I may be heading up north to the grand forks area soon for a duck hunt late october or early november. I was wondering were i could find some good public hunting land in and around the area. Any help would be well appreciated!


----------



## Bob Kellam (Apr 8, 2004)

Go Here
http://www.state.nd.us/gnf/info/plots.html


----------



## Kooshnitz (Apr 7, 2004)

Yeah, 
Right now there are loads of ducks around the grand forks area. I went out last night with some friensa and we saw thousands fo them flying over in scattered flocks or 2-3 hundread per and all landing in a slugh next to ours. I would go a little more west of GF if I were you though.

Curt
UND WingMasters


----------



## Remmi_&amp;_I (Dec 2, 2003)

Saw many large groups of Ducks on the ponds last evening near Lake Audubon!


----------



## Kooshnitz (Apr 7, 2004)

Lake Audubon? Where is that?? Divers ?? or...

Curt


----------



## nodakoutdoors.com (Feb 27, 2002)

If you don't know anyone around Audobon, I wouldn't waste your time and I mean that sincerely. I used to hunt around there a few years back but can't get on any of the land anymore in 3 days of knocking on doors.
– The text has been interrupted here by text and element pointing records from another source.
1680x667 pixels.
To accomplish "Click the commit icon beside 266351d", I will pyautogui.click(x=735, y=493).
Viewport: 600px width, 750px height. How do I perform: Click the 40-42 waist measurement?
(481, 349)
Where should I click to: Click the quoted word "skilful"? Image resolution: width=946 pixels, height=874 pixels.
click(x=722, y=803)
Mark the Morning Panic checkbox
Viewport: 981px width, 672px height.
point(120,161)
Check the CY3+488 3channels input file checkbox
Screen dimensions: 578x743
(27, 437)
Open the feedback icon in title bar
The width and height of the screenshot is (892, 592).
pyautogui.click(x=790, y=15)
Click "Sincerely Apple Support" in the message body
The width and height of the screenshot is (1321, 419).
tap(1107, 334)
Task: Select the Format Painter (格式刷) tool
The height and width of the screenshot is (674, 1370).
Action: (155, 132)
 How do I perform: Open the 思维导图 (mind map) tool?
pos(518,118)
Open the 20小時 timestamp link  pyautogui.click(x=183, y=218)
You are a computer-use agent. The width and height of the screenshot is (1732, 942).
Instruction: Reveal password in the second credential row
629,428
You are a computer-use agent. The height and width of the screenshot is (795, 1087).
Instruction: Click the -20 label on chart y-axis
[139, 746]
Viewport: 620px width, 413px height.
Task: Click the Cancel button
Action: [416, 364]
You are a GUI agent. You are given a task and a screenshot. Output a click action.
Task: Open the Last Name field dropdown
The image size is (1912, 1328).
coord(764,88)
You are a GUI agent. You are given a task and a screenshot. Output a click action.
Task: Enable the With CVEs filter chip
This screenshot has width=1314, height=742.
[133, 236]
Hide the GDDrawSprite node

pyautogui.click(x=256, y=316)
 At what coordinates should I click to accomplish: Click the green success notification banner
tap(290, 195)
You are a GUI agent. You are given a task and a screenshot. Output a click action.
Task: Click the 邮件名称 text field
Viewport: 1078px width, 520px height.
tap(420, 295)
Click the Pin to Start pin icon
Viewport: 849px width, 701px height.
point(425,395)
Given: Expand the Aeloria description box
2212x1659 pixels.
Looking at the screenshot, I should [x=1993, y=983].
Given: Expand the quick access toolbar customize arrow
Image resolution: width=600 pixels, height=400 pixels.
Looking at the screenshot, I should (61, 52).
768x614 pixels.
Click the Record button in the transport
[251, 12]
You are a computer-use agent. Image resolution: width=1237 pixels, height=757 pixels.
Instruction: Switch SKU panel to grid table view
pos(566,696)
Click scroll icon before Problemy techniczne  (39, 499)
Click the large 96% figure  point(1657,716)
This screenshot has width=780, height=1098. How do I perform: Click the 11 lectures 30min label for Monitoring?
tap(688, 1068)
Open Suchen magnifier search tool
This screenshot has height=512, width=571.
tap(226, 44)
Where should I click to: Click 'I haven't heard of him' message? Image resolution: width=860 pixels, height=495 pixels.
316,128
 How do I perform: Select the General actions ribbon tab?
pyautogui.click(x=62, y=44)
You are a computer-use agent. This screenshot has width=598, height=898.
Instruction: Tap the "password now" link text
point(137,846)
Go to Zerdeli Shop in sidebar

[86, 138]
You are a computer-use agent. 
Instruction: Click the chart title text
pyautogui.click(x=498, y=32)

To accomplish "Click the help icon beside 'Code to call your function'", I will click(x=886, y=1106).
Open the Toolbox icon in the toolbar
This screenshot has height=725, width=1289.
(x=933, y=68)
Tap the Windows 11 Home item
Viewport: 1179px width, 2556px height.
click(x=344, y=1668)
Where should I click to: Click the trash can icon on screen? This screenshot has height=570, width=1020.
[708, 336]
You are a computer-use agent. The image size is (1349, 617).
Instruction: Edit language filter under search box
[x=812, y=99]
It's just east of Sakakawea.


----------



## Remmi_&amp;_I (Dec 2, 2003)

AMEN Chris, used to be able to hunt ducks and geese over there all the time..........even on tightly posted land. Now, that area has so many pits dug for leasee's that it is sickening. My dad's friend lets me hunt on his very small spread but that is only 1-2 times a year.


----------



## prairie hunter (Mar 13, 2002)

Banker out of central ND has bought or leased much of the best land on the S and E sides of the refuge.


----------



## wifflewidgeon (Oct 7, 2004)

Thanks for all the advice guys, I have relatives up in grand forks and i know how helpfull north dakotans can be. I just love the attitude you have. I contacted my uncle and ill be hunting a few lakes around the devils lake area which from what ive been seeing on the internet should be awesome. Good luck to everyone!


----------



## Kooshnitz (Apr 7, 2004)

I hunted in Minnesota last weekend and there are a lot of divers down, the real birds are strting to come here actually, no more wasting my time on da puddlers...haha. How has everyone esle been doing? Seen many divers??

Curt


----------



## kingme88 (Sep 22, 2004)

seen a few bills by alexandria last weekend. there comin


----------



## Kooshnitz (Apr 7, 2004)

I was hunting on a diver lake by the roseau area, decent amount of birds. Anyone else been NW of Grand forks??

Curt
Divers for Life


----------



## recker (Oct 12, 2003)

hunted the west metro on minneapolis the last few nights and got a few teal each time. Have not seen any type of a migration as of yet.


----------



## Kooshnitz (Apr 7, 2004)

Sweet. Well I am out now with a friend towards Michigan area. Good luck to you all this weekend! Just going for satirday though, got homecomming sat night, studying LOTS on sunday and then Big and Rich concert at the alerus on sunday night. laters

Curt
UND WingMaster


----------